Reply with nothing but the number of lines in the data below where the word "computer" occurs.

*** Begin section ***

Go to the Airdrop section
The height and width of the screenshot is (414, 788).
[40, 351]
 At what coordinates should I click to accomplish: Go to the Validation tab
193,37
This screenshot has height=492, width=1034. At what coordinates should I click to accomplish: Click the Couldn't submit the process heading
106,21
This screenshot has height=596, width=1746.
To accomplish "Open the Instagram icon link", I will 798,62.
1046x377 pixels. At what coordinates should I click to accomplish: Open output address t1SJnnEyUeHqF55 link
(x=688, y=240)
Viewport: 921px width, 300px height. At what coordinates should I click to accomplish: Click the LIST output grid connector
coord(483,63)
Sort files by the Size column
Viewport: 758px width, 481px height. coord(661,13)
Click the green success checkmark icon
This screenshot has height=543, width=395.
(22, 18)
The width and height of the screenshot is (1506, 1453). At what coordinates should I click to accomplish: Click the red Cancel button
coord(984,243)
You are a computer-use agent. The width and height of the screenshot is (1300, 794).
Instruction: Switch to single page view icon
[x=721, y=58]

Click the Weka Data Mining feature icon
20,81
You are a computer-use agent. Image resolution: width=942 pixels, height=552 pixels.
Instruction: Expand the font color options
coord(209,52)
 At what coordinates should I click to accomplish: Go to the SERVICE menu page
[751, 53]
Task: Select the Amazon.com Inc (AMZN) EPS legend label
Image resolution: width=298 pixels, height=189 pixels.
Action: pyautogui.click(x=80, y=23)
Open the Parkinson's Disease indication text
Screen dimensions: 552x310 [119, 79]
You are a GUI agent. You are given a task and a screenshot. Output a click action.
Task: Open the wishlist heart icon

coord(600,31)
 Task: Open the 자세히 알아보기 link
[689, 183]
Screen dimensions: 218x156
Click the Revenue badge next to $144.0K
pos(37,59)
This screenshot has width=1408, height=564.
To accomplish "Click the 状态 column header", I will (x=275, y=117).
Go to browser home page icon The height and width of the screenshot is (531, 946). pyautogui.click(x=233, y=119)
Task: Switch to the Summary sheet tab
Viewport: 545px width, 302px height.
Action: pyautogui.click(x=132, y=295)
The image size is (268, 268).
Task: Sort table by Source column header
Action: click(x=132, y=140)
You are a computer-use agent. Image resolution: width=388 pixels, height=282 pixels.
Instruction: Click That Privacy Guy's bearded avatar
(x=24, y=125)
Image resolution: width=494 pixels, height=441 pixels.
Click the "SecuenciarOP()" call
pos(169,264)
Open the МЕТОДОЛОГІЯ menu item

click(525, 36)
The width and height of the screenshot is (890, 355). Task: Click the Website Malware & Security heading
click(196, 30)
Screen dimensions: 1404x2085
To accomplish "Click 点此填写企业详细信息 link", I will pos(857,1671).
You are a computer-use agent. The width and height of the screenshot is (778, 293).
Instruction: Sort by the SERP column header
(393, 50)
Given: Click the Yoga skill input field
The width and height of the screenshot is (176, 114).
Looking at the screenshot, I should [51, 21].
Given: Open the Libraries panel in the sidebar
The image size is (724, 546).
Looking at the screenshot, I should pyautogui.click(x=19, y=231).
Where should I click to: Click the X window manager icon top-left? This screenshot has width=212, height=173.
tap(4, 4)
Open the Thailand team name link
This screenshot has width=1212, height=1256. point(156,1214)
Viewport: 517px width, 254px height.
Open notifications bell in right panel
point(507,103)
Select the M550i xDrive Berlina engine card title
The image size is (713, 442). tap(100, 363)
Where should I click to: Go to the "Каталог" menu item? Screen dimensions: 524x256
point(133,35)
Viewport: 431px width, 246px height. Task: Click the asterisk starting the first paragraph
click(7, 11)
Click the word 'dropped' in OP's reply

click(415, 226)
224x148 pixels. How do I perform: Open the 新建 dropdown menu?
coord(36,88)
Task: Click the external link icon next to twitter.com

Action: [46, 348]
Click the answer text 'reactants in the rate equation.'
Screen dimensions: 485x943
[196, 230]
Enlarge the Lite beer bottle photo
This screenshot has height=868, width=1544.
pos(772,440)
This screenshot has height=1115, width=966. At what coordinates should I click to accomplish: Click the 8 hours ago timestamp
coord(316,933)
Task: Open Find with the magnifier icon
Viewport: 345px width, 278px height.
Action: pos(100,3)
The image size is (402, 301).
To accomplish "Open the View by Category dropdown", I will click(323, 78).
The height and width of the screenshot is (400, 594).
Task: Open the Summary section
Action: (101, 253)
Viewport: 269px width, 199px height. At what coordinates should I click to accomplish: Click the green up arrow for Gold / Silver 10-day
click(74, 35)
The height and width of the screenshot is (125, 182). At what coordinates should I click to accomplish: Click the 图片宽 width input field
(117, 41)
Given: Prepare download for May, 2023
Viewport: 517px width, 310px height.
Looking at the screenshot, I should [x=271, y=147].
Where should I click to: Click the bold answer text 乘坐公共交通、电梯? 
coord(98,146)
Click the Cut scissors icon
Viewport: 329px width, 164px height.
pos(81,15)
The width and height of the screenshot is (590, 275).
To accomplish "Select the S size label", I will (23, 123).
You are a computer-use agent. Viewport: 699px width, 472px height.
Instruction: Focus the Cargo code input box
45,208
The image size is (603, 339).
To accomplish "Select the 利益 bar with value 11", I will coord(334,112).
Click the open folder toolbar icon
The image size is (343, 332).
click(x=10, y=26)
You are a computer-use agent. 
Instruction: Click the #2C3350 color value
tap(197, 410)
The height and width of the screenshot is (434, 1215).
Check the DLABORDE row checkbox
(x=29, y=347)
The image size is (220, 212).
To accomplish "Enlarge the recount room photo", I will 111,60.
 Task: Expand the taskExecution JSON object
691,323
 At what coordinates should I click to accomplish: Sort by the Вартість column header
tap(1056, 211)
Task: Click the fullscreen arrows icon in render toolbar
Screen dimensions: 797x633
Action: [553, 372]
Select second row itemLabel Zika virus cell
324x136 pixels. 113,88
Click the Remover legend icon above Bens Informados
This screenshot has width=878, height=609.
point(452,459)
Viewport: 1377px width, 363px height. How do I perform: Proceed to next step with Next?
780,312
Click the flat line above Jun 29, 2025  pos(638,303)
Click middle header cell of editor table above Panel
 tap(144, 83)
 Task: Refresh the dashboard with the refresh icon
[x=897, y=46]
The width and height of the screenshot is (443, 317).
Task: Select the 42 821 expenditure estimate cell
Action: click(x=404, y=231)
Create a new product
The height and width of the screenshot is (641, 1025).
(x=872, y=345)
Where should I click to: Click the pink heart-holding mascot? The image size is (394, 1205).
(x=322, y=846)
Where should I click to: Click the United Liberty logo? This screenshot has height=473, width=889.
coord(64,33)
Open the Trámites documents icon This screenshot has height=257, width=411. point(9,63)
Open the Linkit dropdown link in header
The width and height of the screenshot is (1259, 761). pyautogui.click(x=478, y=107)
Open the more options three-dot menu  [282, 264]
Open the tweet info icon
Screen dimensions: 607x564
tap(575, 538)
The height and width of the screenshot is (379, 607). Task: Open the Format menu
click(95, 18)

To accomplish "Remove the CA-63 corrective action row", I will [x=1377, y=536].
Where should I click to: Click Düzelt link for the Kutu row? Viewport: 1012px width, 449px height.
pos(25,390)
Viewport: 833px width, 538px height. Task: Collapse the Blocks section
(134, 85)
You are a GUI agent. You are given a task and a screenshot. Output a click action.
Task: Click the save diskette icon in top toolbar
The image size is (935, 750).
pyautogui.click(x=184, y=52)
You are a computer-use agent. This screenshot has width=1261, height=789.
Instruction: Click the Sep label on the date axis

*** End section ***

### Task output:
7